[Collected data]
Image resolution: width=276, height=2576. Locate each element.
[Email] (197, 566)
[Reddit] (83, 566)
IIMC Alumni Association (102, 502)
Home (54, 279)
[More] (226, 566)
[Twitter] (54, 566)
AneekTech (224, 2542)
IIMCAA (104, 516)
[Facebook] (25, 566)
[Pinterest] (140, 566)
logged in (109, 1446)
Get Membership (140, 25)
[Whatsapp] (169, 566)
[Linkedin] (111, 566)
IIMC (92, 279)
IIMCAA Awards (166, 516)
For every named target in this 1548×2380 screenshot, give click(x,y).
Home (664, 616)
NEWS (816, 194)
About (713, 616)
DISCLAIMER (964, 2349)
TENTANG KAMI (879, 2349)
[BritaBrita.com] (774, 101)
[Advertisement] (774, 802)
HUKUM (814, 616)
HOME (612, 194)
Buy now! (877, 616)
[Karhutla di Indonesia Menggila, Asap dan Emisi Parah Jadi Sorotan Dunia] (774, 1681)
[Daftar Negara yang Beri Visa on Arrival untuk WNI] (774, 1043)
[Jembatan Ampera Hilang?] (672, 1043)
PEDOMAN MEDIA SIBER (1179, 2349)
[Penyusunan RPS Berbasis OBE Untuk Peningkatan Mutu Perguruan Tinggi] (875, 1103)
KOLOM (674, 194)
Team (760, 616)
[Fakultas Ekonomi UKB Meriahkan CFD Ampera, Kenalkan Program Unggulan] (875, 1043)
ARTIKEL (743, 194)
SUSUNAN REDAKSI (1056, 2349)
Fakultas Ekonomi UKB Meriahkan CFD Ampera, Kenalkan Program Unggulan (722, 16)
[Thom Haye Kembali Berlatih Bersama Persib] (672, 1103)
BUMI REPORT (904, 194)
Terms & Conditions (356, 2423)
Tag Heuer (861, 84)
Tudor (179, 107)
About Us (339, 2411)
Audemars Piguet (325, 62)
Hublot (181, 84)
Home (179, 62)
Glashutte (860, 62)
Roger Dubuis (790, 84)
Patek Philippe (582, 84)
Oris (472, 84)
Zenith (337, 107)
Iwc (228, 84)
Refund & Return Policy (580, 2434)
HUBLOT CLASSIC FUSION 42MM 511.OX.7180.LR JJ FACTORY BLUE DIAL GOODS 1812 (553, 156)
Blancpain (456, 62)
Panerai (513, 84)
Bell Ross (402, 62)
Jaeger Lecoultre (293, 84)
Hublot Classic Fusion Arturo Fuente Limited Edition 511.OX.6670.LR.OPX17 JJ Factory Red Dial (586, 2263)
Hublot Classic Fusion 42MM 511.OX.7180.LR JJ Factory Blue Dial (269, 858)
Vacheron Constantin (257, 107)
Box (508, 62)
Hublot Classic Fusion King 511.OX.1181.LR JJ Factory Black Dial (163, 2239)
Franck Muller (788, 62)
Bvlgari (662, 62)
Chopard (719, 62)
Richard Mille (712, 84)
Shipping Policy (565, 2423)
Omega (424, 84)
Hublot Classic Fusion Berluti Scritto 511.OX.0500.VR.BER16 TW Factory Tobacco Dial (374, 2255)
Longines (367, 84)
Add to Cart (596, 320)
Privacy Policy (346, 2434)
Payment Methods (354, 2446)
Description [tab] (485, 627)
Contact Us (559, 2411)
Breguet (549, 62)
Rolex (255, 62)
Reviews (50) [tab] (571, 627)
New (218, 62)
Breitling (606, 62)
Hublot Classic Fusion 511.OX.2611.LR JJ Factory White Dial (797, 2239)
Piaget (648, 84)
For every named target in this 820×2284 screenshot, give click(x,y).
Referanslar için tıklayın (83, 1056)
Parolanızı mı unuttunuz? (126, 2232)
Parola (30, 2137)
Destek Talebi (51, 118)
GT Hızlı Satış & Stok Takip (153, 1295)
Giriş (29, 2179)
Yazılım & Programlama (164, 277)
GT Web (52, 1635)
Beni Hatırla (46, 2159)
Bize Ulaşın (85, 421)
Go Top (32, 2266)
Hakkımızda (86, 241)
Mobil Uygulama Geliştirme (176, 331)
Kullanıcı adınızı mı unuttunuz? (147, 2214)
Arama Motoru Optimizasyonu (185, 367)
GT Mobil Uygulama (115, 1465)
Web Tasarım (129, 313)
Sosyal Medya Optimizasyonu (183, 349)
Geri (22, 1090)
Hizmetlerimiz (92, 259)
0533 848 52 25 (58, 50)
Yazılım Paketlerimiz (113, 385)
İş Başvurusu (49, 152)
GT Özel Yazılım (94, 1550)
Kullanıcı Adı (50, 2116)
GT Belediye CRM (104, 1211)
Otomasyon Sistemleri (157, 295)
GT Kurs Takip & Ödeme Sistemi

Activity - State how many lines in the entries above include the word "Takip"; reply with the number alone.

Solution to this exercise - 2